Dual format of Oracle 12c (Boosting analytical queries) PART-1


Oracle Database In-Memory is the introduction of a new in-memory column store into the Oracle database. It’s going to allow you to populate data in-memory in a column format and have your queries automatically take advantage of that column format.What types of queries would those be? They’re typically analytical style queries, queries that are going to scan a lot of data, apply some WHERE clause predicates or filters to that data, and return a subset of rows. The Oracle optimizer is fully aware of this new in-memory column store and will automatically direct the queries that will benefit from it to the column store. It does not replace the existing row format in-memory that we’ve always had, or the buffer cache.

7

The column format is purely in-memory. It’s not persisted on disk in any way so nothing changes in terms of the disk capacity required to host your database when you use the in-memory store.The in-memory column store is a new component, or pool, inside of the SGA, or the Shared Global Area of your database. The in-memory column store is a static pool, which means it will not grow or shrink during the lifetime of the database.

When you’re allocating the total SGA, using the SGA target parameter, you need to ensure that it’s large enough to encompass the existing components within the SGA, things like the buffer cache, the shared pool, as well as the new in-memory area. You can specify the size of your in-memory area by using the new in-memory size parameter. If you look at V$SGA you’ll see that new pool and how much memory from your total SGA has been allocated to that pool.

Remember, it is a static pool, which means it is not controlled or managed using the new automatic memory management algorithm that was introduced in 11g. It is a static pool, which means it will neither grow nor shrink over the lifetime of the database. So you want to make sure, when you’re specifying your INMEMORY_SIZE, that you make it large enough to accommodate all of the objects you need in the column store. You’ll also need to remember that the SGA_TARGET is set large enough to accommodate that new in-memory area, as well as all the other existing components in your SGA.

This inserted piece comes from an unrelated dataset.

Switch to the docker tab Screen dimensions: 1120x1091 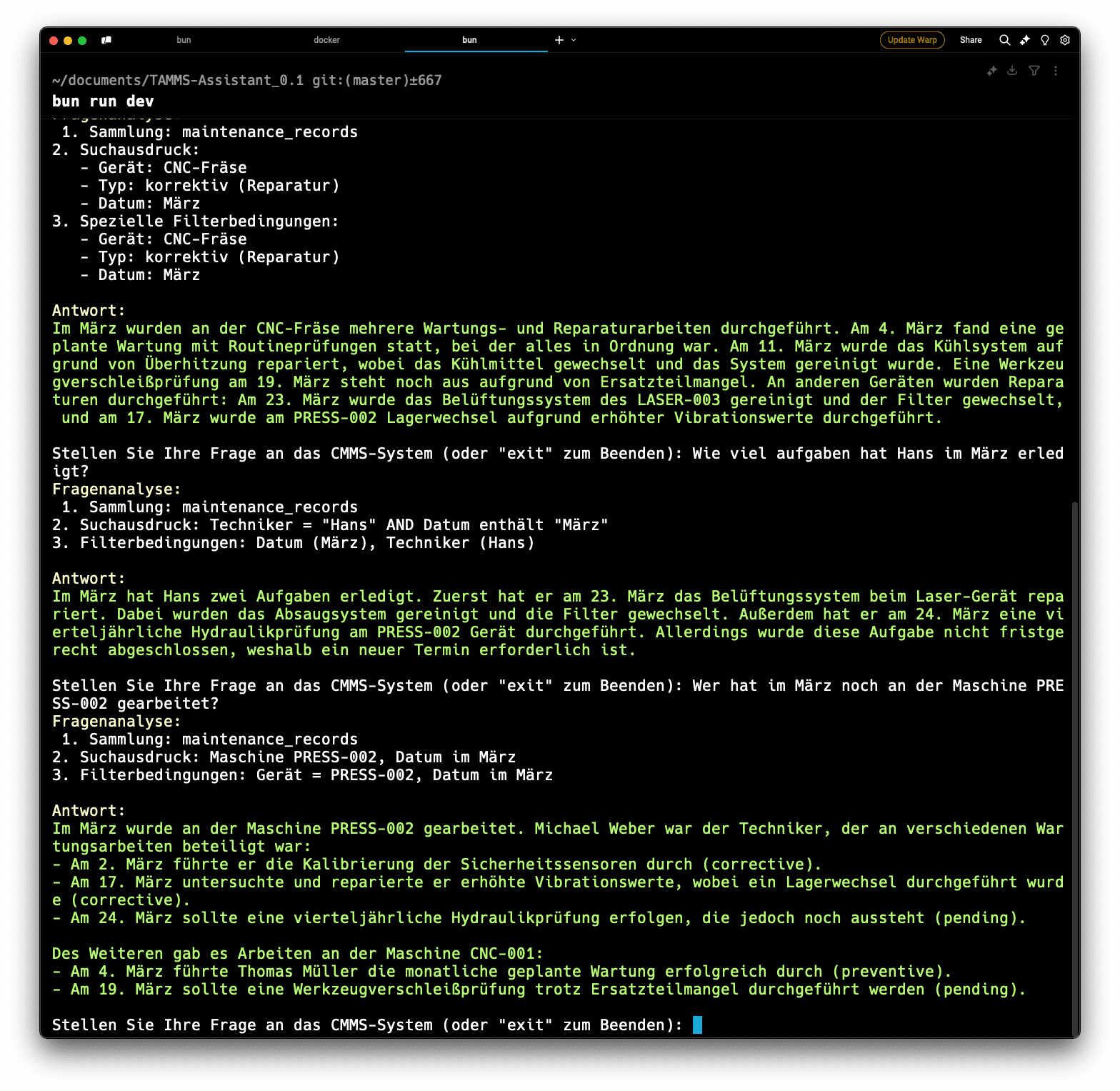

You get to decide which objects you want to populate into the column store. And those objects are going to be compressed as they’re being populated.You can either specify the new in-memory attribute at a table, partition, subpartition, or materialized view. That new in-memory attribute can be specified simply by saying

ALTER TABLE sales INMEMORY;

If you want to remove an object from the column store you simply say

ALTER TABLE sales NO INMEMORY;

Because you have the ability to specify the in-memory attribute at a segment level, so either a partition or a subpartition, you can have an object that only has your performance-sensitive data in the column store, while the rest of the object resides on disk. You can do this by specifying a different in-memory attribute on each of the partitions in that object. When a query comes in to access that object, we’ll pick up the data from wherever it resides, whether that’s the column store, or disk, or a combination of both.

The IOTs (index organised tables)and hash clusters, both of which are more OLTP focused features, do not get populated into the column store. The reason being is that these structures typically enhance access to an individual record in the database rather than an analytical style query that’s going to access lots of rows in the database. So they’re not really useful to be put in the column store.

The other component, or objects, that doesn’t always get populated into the column store is a LOB column. LOB columns are typically used to allow you to put unstructured data into the Oracle database. And they come in two forms, an in-line LOB and an out-of-line LOB.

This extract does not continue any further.